Aim of the task: Tally the lines below that include "computer" and give only the total.

Extracted entries:
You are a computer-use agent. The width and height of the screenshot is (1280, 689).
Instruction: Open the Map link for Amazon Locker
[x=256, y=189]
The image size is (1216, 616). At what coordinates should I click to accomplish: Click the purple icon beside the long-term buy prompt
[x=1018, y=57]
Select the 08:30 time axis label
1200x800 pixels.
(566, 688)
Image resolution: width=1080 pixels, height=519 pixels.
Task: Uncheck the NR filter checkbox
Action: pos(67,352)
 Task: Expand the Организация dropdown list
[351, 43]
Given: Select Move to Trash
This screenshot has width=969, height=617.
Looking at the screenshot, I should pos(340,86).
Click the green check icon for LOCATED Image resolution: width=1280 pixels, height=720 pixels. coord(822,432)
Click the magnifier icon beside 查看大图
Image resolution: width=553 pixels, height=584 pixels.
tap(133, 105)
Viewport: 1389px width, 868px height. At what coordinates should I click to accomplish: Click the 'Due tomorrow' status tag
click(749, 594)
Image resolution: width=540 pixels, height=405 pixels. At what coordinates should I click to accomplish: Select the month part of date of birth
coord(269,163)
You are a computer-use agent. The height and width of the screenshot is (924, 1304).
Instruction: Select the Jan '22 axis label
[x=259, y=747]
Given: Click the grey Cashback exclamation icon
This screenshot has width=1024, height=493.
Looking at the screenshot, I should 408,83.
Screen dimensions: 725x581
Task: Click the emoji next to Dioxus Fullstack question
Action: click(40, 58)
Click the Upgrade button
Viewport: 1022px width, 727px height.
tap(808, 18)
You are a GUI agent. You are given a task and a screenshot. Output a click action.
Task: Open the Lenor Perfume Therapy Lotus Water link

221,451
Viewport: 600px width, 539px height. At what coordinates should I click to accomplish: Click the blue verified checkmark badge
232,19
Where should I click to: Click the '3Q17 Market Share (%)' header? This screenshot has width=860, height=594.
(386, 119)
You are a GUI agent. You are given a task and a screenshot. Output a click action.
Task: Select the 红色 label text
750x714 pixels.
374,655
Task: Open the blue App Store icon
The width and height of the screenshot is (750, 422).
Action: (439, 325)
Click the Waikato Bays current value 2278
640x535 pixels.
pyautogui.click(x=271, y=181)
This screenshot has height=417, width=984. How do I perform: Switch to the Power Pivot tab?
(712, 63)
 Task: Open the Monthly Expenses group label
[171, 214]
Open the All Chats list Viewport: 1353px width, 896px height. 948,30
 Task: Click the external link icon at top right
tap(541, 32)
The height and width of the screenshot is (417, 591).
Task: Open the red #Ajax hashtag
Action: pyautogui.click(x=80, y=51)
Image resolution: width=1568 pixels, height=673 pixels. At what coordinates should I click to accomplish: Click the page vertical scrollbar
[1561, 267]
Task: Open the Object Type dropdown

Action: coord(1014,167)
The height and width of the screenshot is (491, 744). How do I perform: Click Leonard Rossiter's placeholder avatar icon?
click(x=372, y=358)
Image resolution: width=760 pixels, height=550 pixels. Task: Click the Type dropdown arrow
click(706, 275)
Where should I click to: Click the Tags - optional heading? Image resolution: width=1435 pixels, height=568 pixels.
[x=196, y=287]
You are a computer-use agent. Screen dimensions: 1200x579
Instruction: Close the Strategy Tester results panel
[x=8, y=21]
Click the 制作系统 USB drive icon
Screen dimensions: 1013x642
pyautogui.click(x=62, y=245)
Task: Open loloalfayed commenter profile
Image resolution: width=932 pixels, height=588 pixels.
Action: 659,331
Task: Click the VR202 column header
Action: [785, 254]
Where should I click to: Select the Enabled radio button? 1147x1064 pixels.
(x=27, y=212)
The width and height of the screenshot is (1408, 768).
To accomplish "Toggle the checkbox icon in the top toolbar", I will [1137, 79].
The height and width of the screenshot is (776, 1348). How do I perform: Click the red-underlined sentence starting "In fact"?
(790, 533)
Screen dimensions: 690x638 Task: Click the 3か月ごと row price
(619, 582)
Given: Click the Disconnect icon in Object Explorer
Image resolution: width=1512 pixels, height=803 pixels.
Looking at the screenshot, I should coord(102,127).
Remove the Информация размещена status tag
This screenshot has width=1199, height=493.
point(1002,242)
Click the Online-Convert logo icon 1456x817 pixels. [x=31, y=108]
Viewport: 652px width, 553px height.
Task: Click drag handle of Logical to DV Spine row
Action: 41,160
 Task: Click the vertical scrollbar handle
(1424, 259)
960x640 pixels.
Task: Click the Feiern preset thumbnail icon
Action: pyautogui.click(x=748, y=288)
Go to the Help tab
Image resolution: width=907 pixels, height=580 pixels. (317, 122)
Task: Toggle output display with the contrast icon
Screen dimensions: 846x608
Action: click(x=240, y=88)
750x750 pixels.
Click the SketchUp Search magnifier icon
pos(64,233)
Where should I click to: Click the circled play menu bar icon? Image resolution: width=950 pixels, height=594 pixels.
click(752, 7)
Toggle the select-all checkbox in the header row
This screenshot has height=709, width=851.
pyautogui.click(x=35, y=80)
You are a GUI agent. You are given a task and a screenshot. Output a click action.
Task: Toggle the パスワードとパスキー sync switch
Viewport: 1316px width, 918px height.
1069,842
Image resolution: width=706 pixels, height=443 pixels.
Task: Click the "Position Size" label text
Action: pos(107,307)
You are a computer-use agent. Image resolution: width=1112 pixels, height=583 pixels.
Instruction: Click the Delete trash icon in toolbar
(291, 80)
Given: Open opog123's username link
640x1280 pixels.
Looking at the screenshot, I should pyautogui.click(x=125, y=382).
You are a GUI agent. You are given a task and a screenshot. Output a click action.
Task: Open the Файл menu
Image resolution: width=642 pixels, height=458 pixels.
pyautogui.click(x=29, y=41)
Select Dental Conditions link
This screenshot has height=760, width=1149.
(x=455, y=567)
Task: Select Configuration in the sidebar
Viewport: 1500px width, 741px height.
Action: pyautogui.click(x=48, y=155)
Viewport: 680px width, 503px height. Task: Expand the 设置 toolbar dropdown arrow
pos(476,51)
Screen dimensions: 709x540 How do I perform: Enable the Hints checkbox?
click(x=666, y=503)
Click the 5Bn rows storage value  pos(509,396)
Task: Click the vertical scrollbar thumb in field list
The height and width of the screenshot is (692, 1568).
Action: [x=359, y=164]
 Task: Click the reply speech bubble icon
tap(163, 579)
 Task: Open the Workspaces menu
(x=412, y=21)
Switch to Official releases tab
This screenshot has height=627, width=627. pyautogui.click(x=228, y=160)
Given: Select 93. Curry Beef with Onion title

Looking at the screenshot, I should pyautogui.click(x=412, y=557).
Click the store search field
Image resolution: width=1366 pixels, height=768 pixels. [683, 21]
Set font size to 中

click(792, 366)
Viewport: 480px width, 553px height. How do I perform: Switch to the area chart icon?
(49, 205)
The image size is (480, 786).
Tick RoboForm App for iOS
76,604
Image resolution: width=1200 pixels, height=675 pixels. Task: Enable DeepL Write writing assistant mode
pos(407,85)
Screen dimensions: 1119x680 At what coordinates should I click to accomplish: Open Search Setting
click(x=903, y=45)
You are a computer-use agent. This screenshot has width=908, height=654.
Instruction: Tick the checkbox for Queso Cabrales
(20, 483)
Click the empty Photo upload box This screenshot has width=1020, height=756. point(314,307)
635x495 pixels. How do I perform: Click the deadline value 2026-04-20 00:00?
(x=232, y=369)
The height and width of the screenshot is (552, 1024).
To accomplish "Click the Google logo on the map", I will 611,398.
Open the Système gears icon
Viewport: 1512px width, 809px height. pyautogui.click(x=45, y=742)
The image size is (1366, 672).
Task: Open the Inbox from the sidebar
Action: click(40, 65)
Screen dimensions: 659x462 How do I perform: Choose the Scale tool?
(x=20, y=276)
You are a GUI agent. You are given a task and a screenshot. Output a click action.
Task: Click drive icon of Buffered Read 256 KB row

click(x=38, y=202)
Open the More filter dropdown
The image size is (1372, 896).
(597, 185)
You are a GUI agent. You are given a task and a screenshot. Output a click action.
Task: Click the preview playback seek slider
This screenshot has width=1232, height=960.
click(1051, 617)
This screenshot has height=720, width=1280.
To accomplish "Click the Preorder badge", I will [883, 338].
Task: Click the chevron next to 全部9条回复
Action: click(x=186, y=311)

Finished task: 5